Der Aargau richtet sich auf den Klimawandel ein – diese Bilder zeigen zwei Extreme

Zusammen mit Umweltverbänden erarbeitet der Kanton Anpassungsmassnahmen zum Klimawandel.

«Die Folgen der Trockenheit werden erst in den nächsten Monaten richtig zu sehen und zu spüren sein; daran ändern auch die aktuellen Gewitter und Niederschläge nichts.» Das schrieb der Kanton in einer Medienmitteilung. Bei einem Gespräch am runden Tisch kamen Vertreter der Kantonsverwaltung und Verbandspräsidenten aus den Bereichen Natur und Landwirtschaft zusammen, um über den Klimawandel zu sprechen. Thematisiert wurden die Auswirkungen der Trockenheit, welche Massnahmen zur Verbesserung der Situation ergriffen werden müssen und vor allem, wie man sich langfristig mit den klimatischen Veränderungen ausseinandersetzen soll.

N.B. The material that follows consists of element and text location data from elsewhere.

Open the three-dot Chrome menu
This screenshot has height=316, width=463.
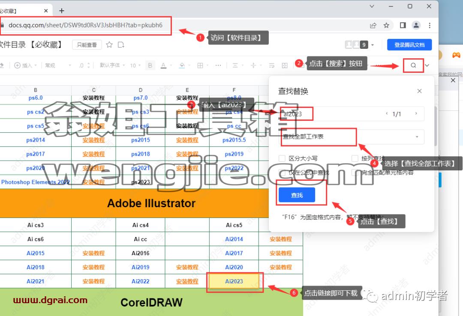click(x=429, y=25)
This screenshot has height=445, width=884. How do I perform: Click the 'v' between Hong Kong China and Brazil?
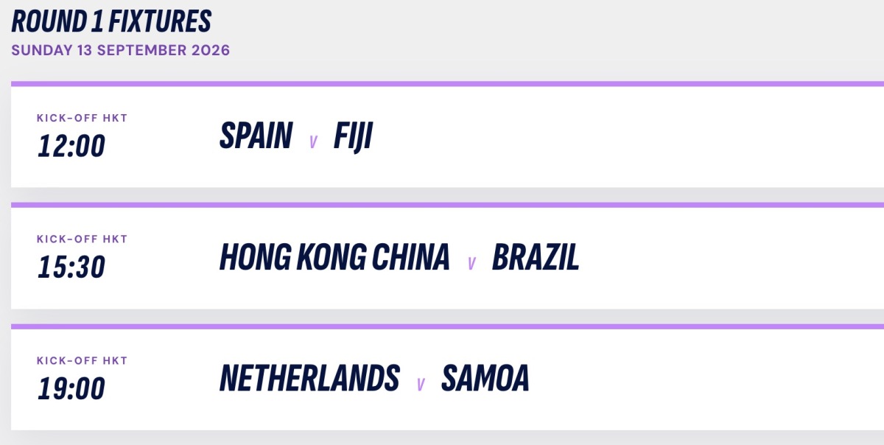tap(471, 263)
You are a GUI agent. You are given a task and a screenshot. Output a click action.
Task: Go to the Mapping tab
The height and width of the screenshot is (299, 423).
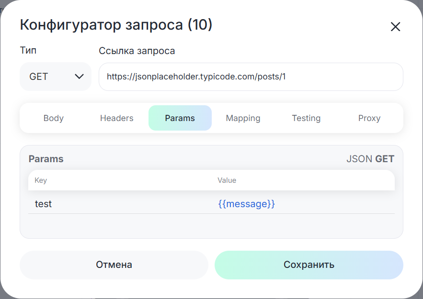[x=243, y=118]
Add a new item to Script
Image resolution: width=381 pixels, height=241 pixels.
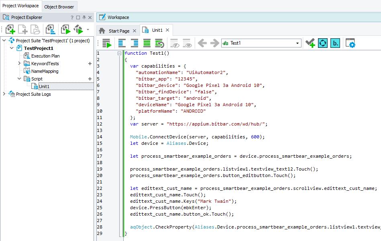[x=90, y=79]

Trinkwasserengpass in Aussicht?

Wie diese Massnahmen aussehen sollen, erklärt Norbert Kräuchi, Leiter Abteilung Landschaft und Gewässer des Kantons: «Die Auswirkungen des Klimawandels sind teilweise mit erheblichen Unsicherheiten behaftet.» Deshalb sei es wichtig, Massnahmen zu erarbeiten, die auch unabhängig vom Klimawandel ökonomisch, ökologisch und sozial sinnvoll sind. «Ihr gesellschaftlicher Nutzen ist auch dann noch gegeben, wenn der primäre Grund für die ergriffene Strategie – der stattfindende Klimawandel – nicht im erwarteten Ausmass zum Tragen kommt.»

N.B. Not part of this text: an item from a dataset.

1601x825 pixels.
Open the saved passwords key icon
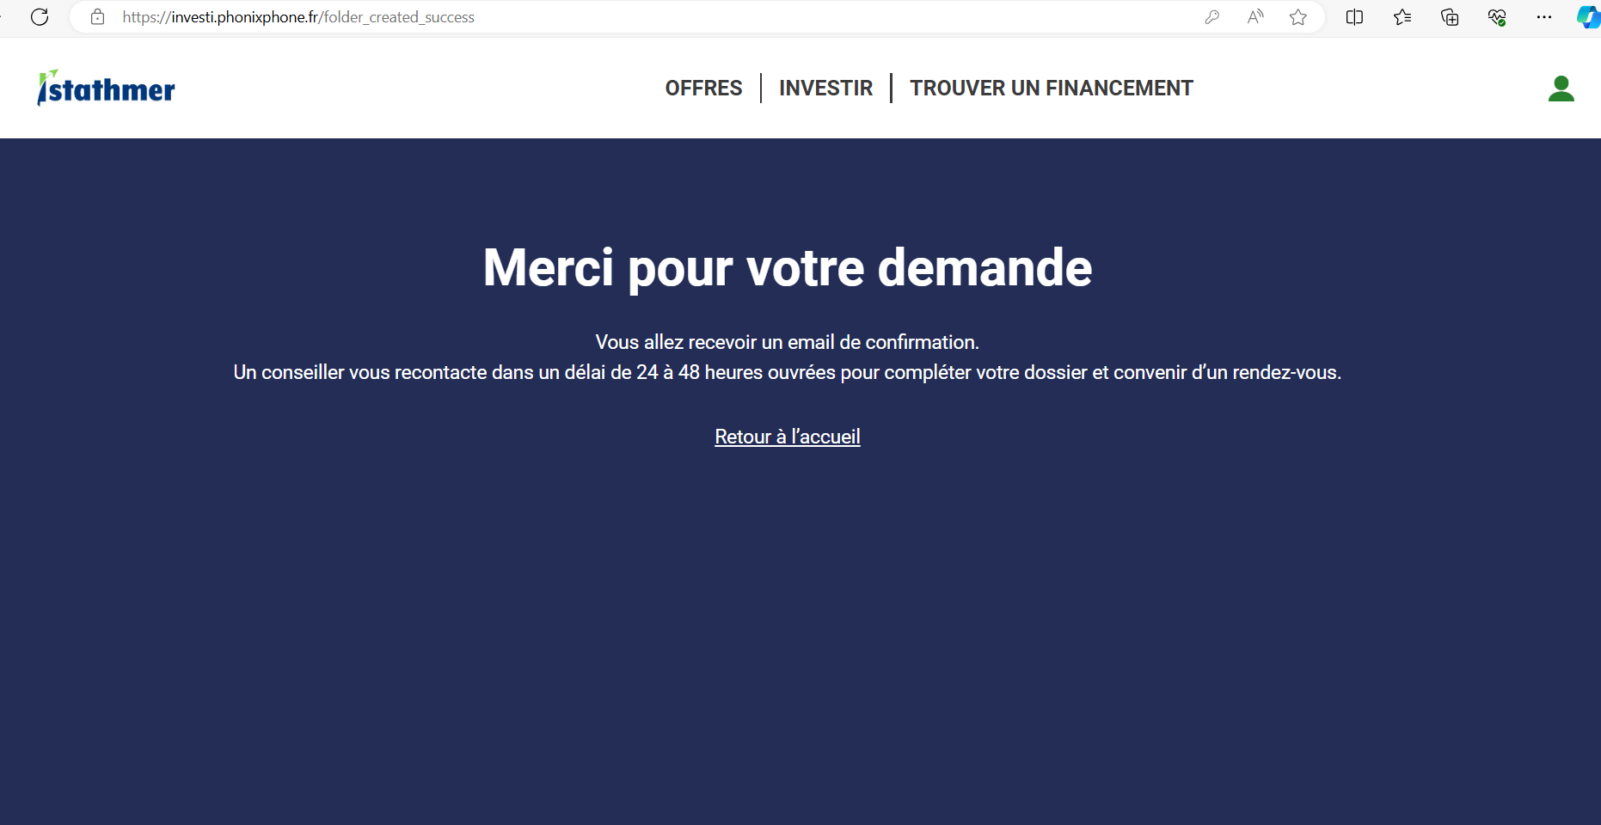pyautogui.click(x=1211, y=17)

Im Fokus der vergangenen Diskussion zwischen Kantons- und Verbandsvertretern standen die Trockenheit und deren Auswirkung auf Gewässer. Kürzlich sistierte der Kanton die Wasserentnahme aus Bächen wegen der tiefen Pegel. Neben den grossen Auswirkungen auf die Landwirtschaft kann die Trockenheit auch den Grundwasserspiegel bedrohen. «Sollte es eine nächste niederschlagsarme Phase geben, könnte es in grossen Teilen des Kantons ab Frühling 2019 zu Engpässen in der Trinkwasserversorgung kommen», befürchtet Norbert Kräuchi.

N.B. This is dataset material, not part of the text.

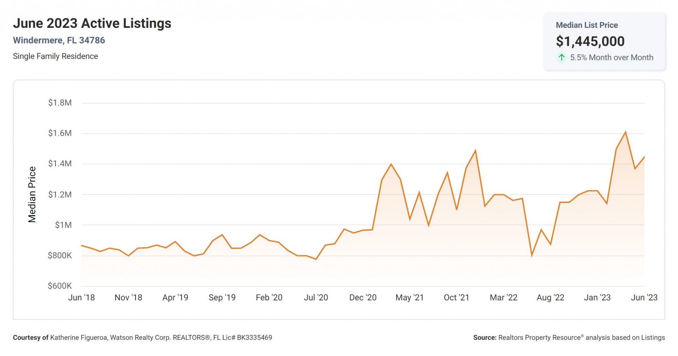The height and width of the screenshot is (356, 678).
Task: Select the Single Family Residence label
Action: tap(55, 56)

Nutzungskonflikte in Aussicht

Auch die Fische leiden, vor allem Äschen und Forellen. Kurt Braun ist Präsident des Aargauischen Fischereiverbands. Er sagt: «Momentan muss man alles probieren, um die Fische zu retten. Das Abfischen oder Zuführen von kaltem Wasser sind aber nur kurzfristige Lösungen.» Wirksamer seien Massnahmen, die auch langfristig Nutzen zeigen. Zum Beispiel: «In Bächen sollten tiefe Stellen geschaffen werden, wo kühlere Temperaturen herrschen. Auch Totholz im Wasser ist gut – aber hier kommen wir in Konflikt mit dem Hochwasserschutz», so Braun. Laut Norbert Kräuchi setzt der Kanton bereits einige dieser Massnahmen um. Man müsse jedoch Prioritäten setzen, welche Änderungen langfristig eine zufriedenstellende ökonomische, ökologische und soziale Anpassung an den Klimawandel ermöglichen. Einfach ist das nicht: «Landnutzungsänderungen werden Nutzungskonflikte zwischen Produktion und Ökologie entstehen lassen.» Ziel sei, gemeinsam mit allen Beteiligten zu diskutieren und die Konflikte zu lösen. Die Gespräche am runden Tisch werden regelmässig stattfinden.

Hochwasser und Trockenheit

Ein Tweet des Kantons Aargau zeigt, wie rasch sich die Extreme abwechseln. Das Foto von Ende April zeigt die Sissle mit Hochwasser, Anfang August ist das Bachbett ausgetrocknet.